Как сказал Экзюпери: «Пугает только неизвестность». И в тюрьме эту пытку неизвестностью использовали крайне эффективно. Всегда и везде. Когда людей вывозили или выводили, никогда не сообщалось, куда именно. Также заключенные не имели право иметь часы и знать время. И за решеткой каждый волей-неволей выучивался с точностью до минуты определять, сколько времени прошло с такого-то момента, и вообще – который сейчас час.

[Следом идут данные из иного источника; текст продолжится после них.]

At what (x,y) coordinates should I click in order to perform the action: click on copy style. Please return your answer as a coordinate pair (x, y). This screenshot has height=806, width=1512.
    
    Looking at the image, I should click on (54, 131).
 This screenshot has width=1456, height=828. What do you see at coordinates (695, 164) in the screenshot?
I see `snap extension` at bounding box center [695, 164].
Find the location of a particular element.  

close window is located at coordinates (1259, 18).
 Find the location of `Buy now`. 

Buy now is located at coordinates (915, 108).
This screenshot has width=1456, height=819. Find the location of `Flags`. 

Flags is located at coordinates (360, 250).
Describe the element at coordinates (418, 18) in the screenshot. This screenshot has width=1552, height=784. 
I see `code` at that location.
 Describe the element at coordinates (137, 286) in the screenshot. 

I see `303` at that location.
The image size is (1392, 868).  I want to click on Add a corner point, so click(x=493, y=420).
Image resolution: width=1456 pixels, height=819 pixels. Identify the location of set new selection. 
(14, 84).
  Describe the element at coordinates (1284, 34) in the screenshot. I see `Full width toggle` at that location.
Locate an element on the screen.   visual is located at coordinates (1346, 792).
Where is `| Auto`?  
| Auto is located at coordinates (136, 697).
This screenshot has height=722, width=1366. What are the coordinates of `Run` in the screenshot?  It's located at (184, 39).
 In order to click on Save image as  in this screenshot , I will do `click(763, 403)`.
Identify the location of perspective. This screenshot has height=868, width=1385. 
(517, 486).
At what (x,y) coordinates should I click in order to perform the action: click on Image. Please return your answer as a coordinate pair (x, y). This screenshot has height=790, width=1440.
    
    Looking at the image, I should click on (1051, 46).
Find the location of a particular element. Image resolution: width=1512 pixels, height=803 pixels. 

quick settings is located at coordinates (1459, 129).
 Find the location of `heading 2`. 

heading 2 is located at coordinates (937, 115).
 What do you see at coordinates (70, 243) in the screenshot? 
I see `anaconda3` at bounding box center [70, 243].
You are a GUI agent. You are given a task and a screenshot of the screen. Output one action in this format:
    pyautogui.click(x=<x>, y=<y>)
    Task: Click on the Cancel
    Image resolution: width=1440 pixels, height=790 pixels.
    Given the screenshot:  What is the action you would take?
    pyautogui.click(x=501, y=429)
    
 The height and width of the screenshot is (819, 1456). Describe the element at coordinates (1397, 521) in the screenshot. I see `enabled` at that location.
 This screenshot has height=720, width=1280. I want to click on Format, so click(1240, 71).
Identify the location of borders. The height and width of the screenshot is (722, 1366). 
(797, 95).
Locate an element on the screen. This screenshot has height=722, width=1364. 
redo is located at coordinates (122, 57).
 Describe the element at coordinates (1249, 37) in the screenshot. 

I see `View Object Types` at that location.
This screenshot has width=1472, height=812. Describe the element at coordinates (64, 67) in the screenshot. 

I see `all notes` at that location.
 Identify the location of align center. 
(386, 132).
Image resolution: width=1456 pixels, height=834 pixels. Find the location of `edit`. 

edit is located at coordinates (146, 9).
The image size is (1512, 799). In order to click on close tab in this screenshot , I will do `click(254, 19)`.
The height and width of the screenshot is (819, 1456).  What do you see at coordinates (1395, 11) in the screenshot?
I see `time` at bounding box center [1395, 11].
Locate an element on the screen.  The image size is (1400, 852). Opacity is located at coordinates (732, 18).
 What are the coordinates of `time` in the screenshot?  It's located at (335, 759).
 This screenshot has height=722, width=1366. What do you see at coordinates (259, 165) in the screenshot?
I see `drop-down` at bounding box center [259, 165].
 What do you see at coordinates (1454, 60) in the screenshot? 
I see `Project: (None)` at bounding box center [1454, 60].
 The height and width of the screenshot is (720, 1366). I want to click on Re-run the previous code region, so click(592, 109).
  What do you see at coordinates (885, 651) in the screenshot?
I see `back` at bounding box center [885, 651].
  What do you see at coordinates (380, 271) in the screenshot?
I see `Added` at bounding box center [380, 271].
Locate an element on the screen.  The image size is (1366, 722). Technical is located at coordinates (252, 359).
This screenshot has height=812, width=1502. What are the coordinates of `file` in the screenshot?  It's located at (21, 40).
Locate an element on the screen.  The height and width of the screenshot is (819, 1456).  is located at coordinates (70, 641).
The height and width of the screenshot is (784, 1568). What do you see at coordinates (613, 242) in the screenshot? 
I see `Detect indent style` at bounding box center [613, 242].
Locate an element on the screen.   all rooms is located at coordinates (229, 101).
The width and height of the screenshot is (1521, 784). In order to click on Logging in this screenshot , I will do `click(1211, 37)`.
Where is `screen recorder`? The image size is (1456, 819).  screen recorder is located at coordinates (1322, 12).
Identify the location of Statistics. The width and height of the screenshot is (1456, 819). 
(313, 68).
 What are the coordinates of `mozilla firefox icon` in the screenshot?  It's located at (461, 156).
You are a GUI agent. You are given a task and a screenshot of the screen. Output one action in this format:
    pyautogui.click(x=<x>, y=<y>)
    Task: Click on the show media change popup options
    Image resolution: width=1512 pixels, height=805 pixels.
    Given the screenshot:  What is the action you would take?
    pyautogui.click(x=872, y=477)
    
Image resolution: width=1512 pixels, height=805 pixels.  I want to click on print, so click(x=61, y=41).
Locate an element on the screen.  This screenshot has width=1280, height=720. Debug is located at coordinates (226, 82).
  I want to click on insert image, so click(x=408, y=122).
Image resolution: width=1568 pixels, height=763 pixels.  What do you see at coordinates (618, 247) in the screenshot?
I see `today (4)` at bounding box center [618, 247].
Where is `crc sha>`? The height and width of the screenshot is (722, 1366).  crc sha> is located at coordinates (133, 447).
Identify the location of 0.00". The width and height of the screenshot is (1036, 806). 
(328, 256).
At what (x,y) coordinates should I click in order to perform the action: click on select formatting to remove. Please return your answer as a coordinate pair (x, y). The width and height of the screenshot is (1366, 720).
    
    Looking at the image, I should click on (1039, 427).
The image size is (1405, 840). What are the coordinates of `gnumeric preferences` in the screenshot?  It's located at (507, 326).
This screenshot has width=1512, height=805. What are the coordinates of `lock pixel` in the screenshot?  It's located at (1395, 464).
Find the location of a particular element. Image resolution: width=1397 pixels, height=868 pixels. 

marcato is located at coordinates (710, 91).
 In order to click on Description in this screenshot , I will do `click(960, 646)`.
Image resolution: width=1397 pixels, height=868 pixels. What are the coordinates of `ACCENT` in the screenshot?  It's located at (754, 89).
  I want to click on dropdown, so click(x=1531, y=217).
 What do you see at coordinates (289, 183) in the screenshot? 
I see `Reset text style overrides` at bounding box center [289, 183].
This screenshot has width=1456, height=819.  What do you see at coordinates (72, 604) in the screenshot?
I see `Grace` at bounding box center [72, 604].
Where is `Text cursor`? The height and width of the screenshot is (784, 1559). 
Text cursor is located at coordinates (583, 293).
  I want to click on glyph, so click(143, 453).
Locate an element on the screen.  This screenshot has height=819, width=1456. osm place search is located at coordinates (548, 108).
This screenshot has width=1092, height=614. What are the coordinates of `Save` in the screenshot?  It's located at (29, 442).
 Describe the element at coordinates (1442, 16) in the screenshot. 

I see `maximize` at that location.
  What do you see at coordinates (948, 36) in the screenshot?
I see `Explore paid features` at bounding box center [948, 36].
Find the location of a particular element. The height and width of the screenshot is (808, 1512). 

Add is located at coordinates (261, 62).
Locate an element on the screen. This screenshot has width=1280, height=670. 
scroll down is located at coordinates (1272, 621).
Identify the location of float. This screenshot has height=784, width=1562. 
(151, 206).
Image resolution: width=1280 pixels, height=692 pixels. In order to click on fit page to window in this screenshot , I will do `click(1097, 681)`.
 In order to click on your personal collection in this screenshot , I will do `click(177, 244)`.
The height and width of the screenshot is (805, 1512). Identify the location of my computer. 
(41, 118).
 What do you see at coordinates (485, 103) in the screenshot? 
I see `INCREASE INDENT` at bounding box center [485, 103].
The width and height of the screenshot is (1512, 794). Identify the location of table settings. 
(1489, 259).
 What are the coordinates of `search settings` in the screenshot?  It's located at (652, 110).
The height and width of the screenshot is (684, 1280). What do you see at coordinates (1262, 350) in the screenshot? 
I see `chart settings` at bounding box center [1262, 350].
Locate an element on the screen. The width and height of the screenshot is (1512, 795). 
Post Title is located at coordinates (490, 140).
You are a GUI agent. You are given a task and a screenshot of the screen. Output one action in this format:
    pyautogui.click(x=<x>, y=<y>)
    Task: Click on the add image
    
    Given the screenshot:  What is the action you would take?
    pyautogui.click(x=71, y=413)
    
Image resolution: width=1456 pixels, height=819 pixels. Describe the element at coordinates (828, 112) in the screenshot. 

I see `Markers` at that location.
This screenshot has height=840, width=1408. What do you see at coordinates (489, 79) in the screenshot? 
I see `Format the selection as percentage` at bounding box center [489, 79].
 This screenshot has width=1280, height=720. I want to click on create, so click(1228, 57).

Но та первая прогулка длилась для меня вечность, хотя прошло не больше часа. Сначала оглушила пустота. Ведь люди неслучайно украшают пространство предметами, зеленью, декоративными элементами. Мы рождаемся и пребываем в некой культуре уюта, воспринимая как должное и мягкую мебель, и картины на стенах, и занавески… В тюремной же системе комфорт вытравлен напрочь! Голые стены и углы, только твердые поверхности: бетон, металл, штукатурка. Голые лампы без абажуров. Решетки вместо крыши. Решетки на окнах – иногда двойные, тройные. Нет ничего, за что может зацепиться глаз! И заключенные всячески воюют с этой убогой стерильностью. Как могут.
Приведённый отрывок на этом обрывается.